Politicians and pundits offer us false dilemmas in a choice between our unrealized fears and their hopeful platitudes. Every two, four and six years hope is dangled in front of us like a carrot on a stick, always just out of reach. So strong is the motivation of hope that we follow the most appealing carrot trustingly, never noticing that we are traveling in circles like oxen turning a mill.

We travel in circles and so history has a tendency to repeat. Where it doesn’t repeat exactly, if often rhymes. We are similar in many ways to the generation of our grandparents and our great-grandparents at the beginning of the 20th century. Arrogance and naiveté led to WWI, the Great Depression and act II of the Great War played out in World War II. These trials and tribulations forged the generation of our parents, the Greatest Generation, whose efforts yielded a period of the greatest peace and prosperity the world had ever seen.

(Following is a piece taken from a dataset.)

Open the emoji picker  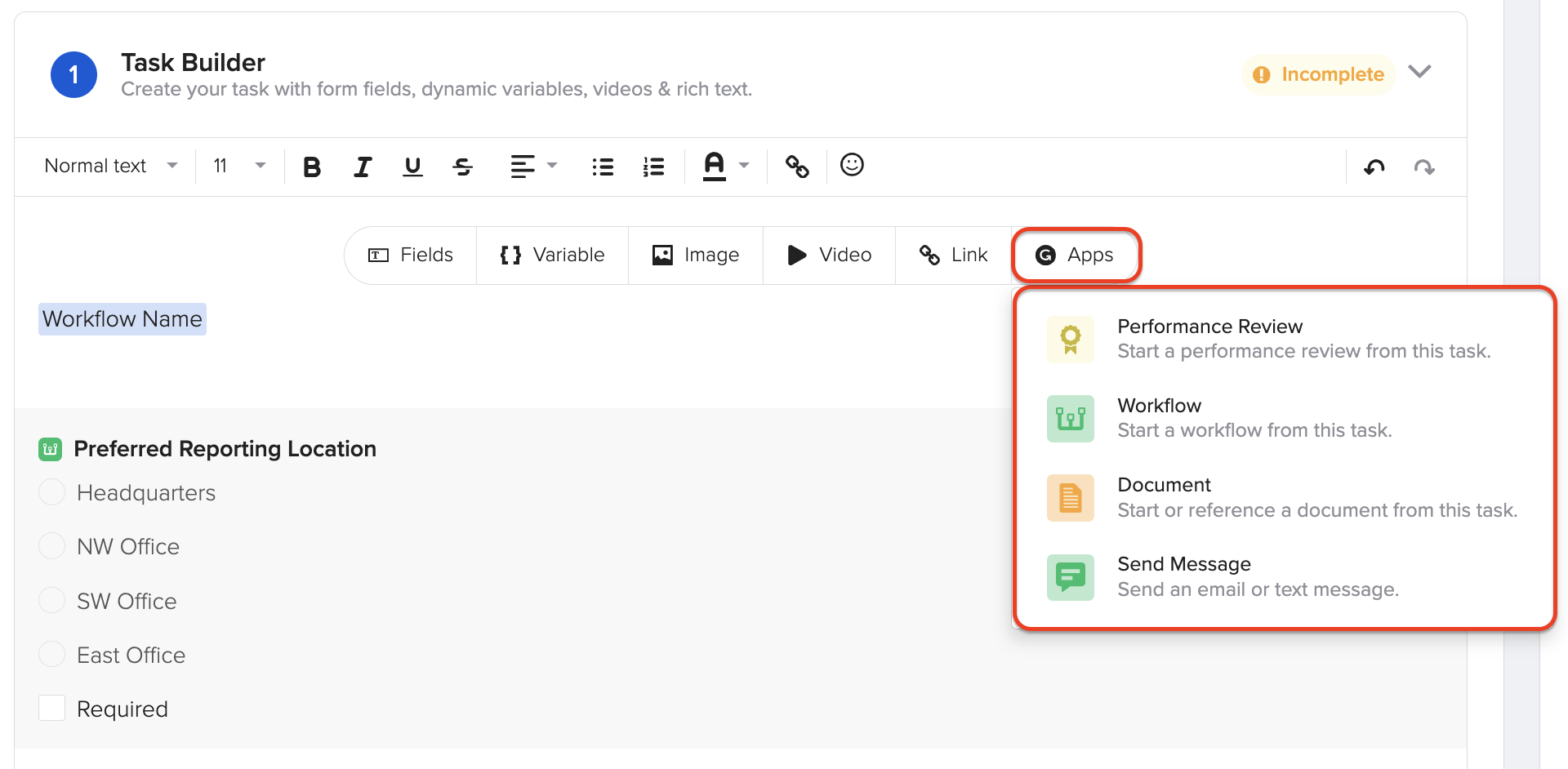coord(851,165)
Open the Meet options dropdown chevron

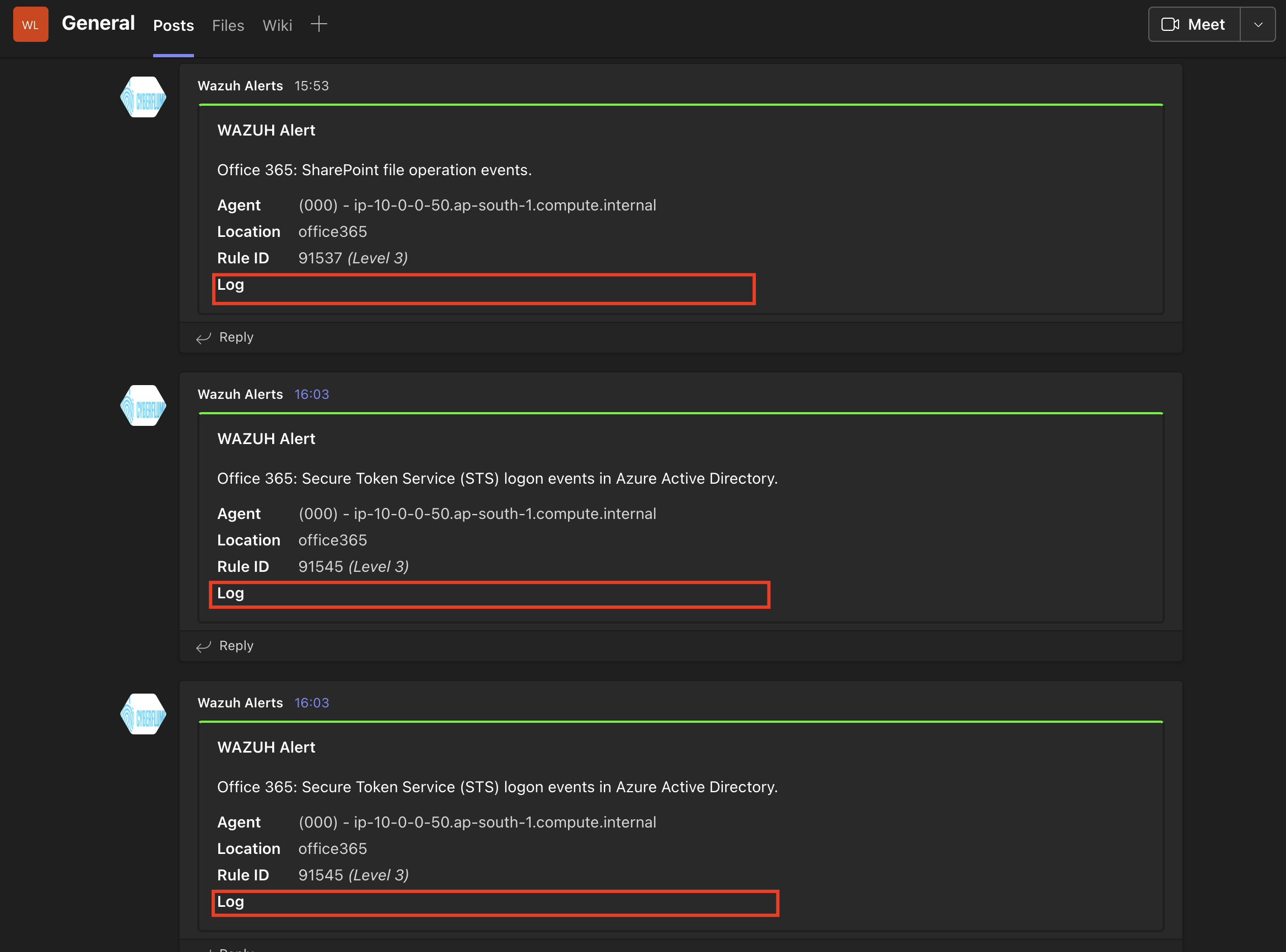[x=1258, y=24]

The arrogance and naiveté of your author’s generation of Baby Boomers has produced challenges as great as any faced by our parents, and this is the legacy we will leave our children. Yet hope is still abundant and readily found in those children. It is being forged on the battlefields of Afghanistan and Iraq. It will continue to be found in the generation of young people who are emerging from the fire with a humility born of hardship to counter the hubris of their parents and with a worldly wisdom inspired by hope to counter the bitterness of innocence betrayed.